[Start of Attachment]
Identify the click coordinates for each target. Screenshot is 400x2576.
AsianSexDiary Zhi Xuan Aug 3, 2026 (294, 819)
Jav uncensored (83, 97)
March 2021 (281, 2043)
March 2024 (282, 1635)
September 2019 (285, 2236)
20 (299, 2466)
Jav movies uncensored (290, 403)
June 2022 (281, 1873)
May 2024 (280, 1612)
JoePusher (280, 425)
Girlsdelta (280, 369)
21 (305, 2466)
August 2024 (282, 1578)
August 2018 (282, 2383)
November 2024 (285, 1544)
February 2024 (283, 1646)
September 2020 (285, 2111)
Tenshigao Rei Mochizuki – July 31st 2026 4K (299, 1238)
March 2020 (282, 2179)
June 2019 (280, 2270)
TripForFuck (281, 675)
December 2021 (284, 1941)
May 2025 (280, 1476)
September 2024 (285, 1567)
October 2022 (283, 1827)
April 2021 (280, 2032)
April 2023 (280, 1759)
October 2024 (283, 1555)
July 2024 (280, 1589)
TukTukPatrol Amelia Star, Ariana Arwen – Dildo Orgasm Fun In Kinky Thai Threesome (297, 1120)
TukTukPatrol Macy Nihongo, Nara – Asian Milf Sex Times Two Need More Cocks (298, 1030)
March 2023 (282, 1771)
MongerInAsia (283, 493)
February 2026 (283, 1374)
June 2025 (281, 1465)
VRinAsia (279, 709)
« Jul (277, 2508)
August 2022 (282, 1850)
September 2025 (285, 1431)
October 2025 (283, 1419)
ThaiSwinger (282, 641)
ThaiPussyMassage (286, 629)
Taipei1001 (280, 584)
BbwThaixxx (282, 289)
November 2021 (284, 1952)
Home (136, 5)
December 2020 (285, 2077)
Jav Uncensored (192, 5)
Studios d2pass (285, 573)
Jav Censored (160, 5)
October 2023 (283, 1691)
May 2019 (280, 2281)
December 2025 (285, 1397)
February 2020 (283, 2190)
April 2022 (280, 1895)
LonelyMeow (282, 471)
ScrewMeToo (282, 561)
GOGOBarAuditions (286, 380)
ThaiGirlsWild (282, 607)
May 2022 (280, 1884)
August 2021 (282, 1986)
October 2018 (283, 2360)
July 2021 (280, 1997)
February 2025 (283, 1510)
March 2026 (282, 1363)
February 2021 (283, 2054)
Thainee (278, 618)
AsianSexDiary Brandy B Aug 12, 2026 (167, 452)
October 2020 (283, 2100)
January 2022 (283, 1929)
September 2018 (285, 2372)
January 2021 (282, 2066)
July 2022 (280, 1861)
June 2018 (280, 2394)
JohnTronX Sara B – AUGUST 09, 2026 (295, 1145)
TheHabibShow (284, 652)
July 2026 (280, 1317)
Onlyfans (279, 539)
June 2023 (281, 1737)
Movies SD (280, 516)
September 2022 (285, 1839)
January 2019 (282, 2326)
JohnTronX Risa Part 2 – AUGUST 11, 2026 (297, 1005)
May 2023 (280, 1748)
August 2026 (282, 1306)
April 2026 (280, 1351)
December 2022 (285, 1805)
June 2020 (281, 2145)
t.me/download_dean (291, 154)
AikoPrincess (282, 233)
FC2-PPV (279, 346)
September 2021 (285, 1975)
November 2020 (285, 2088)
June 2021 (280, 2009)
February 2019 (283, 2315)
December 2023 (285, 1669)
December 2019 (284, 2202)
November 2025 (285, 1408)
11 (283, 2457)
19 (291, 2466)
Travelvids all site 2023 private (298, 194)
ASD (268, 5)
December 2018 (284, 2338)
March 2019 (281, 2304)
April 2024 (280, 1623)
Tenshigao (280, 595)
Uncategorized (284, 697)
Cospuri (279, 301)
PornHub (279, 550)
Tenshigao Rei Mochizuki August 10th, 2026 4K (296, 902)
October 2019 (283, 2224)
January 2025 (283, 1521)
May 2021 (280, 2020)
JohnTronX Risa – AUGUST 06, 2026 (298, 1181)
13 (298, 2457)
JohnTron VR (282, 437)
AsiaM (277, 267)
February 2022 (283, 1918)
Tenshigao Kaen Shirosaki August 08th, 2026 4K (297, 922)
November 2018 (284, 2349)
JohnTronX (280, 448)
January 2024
[End of Attachment]
**ASSIGNMENT**: Set all of the data down again exactly.

**EXERCISE ANSWER**:
Identify the click coordinates for each target. Screenshot is 400x2576.
AsianSexDiary Zhi Xuan Aug 3, 2026 (294, 819)
Jav uncensored (83, 97)
March 2021 (281, 2043)
March 2024 (282, 1635)
September 2019 (285, 2236)
20 (299, 2466)
Jav movies uncensored (290, 403)
June 2022 (281, 1873)
May 2024 (280, 1612)
JoePusher (280, 425)
Girlsdelta (280, 369)
21 (305, 2466)
August 2024 (282, 1578)
August 2018 (282, 2383)
November 2024 (285, 1544)
February 2024 (283, 1646)
September 2020 (285, 2111)
Tenshigao Rei Mochizuki – July 31st 2026 4K (299, 1238)
March 2020 (282, 2179)
June 2019 (280, 2270)
TripForFuck (281, 675)
December 2021 (284, 1941)
May 2025 (280, 1476)
September 2024 (285, 1567)
October 2022 (283, 1827)
April 2021 (280, 2032)
April 2023 (280, 1759)
October 2024 (283, 1555)
July 2024 (280, 1589)
TukTukPatrol Amelia Star, Ariana Arwen – Dildo Orgasm Fun In Kinky Thai Threesome (297, 1120)
TukTukPatrol Macy Nihongo, Nara – Asian Milf Sex Times Two Need More Cocks (298, 1030)
March 2023 (282, 1771)
MongerInAsia (283, 493)
February 2026 (283, 1374)
June 2025 (281, 1465)
VRinAsia (279, 709)
« Jul (277, 2508)
August 2022 (282, 1850)
September 2025 (285, 1431)
October 2025 (283, 1419)
ThaiSwinger (282, 641)
ThaiPussyMassage (286, 629)
Taipei1001 (280, 584)
BbwThaixxx (282, 289)
November 2021 (284, 1952)
Home (136, 5)
December 2020 (285, 2077)
Jav Uncensored (192, 5)
Studios d2pass (285, 573)
Jav Censored (160, 5)
October 2023 (283, 1691)
May 2019 (280, 2281)
December 2025 (285, 1397)
February 2020 (283, 2190)
April 2022 (280, 1895)
LonelyMeow (282, 471)
ScrewMeToo (282, 561)
GOGOBarAuditions (286, 380)
ThaiGirlsWild (282, 607)
May 2022 (280, 1884)
August 2021 (282, 1986)
October 2018 (283, 2360)
July 2021 (280, 1997)
February 2025 (283, 1510)
March 2026 (282, 1363)
February 2021 (283, 2054)
Thainee (278, 618)
AsianSexDiary Brandy B Aug 12, 2026 (167, 452)
October 2020 (283, 2100)
January 2022 (283, 1929)
September 2018 (285, 2372)
January 2021 (282, 2066)
July 2022 (280, 1861)
June 2018 (280, 2394)
JohnTronX Sara B – AUGUST 09, 2026 (295, 1145)
TheHabibShow (284, 652)
July 2026 (280, 1317)
Onlyfans (279, 539)
June 2023 (281, 1737)
Movies SD (280, 516)
September 2022 (285, 1839)
January 2019 (282, 2326)
JohnTronX Risa Part 2 – AUGUST 11, 2026 (297, 1005)
May 2023 (280, 1748)
August 2026 (282, 1306)
April 2026 (280, 1351)
December 2022 (285, 1805)
June 2020 (281, 2145)
t.me/download_dean (291, 154)
AikoPrincess (282, 233)
FC2-PPV (279, 346)
September 2021 (285, 1975)
November 2020 (285, 2088)
June 2021 (280, 2009)
February 2019 (283, 2315)
December 2023 (285, 1669)
December 2019 (284, 2202)
November 2025 (285, 1408)
11 (283, 2457)
19 (291, 2466)
Travelvids all site 2023 private (298, 194)
ASD (268, 5)
December 2018 (284, 2338)
March 2019 (281, 2304)
April 2024 (280, 1623)
Tenshigao (280, 595)
Uncategorized (284, 697)
Cospuri (279, 301)
PornHub (279, 550)
Tenshigao Rei Mochizuki August 10th, 2026 4K (296, 902)
October 2019 (283, 2224)
January 2025 (283, 1521)
May 2021 (280, 2020)
JohnTronX Risa – AUGUST 06, 2026 (298, 1181)
13 (298, 2457)
JohnTron VR (282, 437)
AsiaM (277, 267)
February 2022 (283, 1918)
Tenshigao Kaen Shirosaki August 08th, 2026 4K (297, 922)
November 2018 (284, 2349)
JohnTronX (280, 448)
January 2024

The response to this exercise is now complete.